I’ve posted several times on this thread. I have never complained. Instead, I have tried to explain my working conditions. I have never said I want more money. Instead, I have written that I could do my job more effectively and efficiently if I could get more planning time during work hours. I work 20+ extra hours every week because I only get 3-4 hours without students during the *entire work week.*

These are not complaints. They never have been. They have been explanations. The question of this thread was never about pay. It was about being overworked. I responded that yes, I am very, very overworked. I’m leaving the profession after 20 years, and I’m following many good teachers out the door.

Posters decided to make this a hostile thread attacking anything a teacher wrote. That is also part of the problem. At a time when we need to support teachers so they’ll stay and teach our children, some posters have decided to pile on the insults. Support could have been so easy, too… something simple like “we see the work you do. We acknowledge it.” Heck, I don’t even need THANKS, just an acknowledgment that this job can be hard would have been nice.

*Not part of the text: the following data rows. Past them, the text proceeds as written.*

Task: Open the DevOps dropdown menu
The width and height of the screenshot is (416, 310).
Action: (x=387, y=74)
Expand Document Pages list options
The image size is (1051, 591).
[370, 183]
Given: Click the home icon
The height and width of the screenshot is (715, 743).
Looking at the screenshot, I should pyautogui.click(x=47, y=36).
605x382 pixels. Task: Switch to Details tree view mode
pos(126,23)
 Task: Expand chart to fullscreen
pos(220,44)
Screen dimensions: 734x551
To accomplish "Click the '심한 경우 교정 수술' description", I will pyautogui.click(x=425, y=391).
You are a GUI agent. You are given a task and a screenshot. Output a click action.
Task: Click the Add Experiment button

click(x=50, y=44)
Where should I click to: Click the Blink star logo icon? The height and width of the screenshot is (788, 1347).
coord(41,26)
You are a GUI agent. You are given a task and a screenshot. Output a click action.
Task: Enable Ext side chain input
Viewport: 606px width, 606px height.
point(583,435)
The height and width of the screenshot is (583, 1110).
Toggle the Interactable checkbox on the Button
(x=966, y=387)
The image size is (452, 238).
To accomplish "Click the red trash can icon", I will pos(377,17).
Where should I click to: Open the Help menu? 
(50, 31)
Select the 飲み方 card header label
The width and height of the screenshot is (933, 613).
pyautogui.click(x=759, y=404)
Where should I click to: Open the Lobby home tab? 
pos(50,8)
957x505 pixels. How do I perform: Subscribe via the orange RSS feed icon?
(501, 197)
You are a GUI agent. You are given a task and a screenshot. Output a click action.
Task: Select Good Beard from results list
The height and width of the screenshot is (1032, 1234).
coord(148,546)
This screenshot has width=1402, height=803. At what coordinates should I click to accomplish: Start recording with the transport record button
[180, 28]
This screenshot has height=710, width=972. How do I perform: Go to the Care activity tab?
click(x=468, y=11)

So you are leaving. Congrats!

I don’t think anyone is reacting to teachers saying they are overworked or describing their working conditions (no, I have read all of this insane thread). What I see are reactions to the insistence that that teachers are the only ones overworked, the most overworked, treated the worst, have the worst working conditions. Like no one else could possibly understand. And that any other overworked professional should suck it up because they’re paid more than teachers (which isn’t even true). You’re basically doing to other people what you’re complaining about having done to you.
Anonymous
Anonymous wrote:
Anonymous wrote:
Anonymous wrote:
Anonymous wrote:
Anonymous wrote:Nurses are overworked.


Nurses don't take work home, nor are they expected to.

Nursing has a ratio problem, so yes they're "overworked" while on the clock, but they can home home without having to have patient meetings and paperwork on their own time.


Nurses and other medical professionals have to work holidays. I have missed either Thanksgiving or Christmas with my family every year of my adult life. Teachers don't have that problem.



Don't you get holiday pay? My mom was a nurse and always volunteered to work holidays because she got holiday pay.


NP Well bully for your mom! My mom would have liked to have been there on Christmas morning with us. We had no local family so every other year was rough. It was just my dad and I. Holiday pay isn't that great.


“Christmas morning” in your own home isn’t tied to a calendar date. Sorry your mom sucked at problem solving.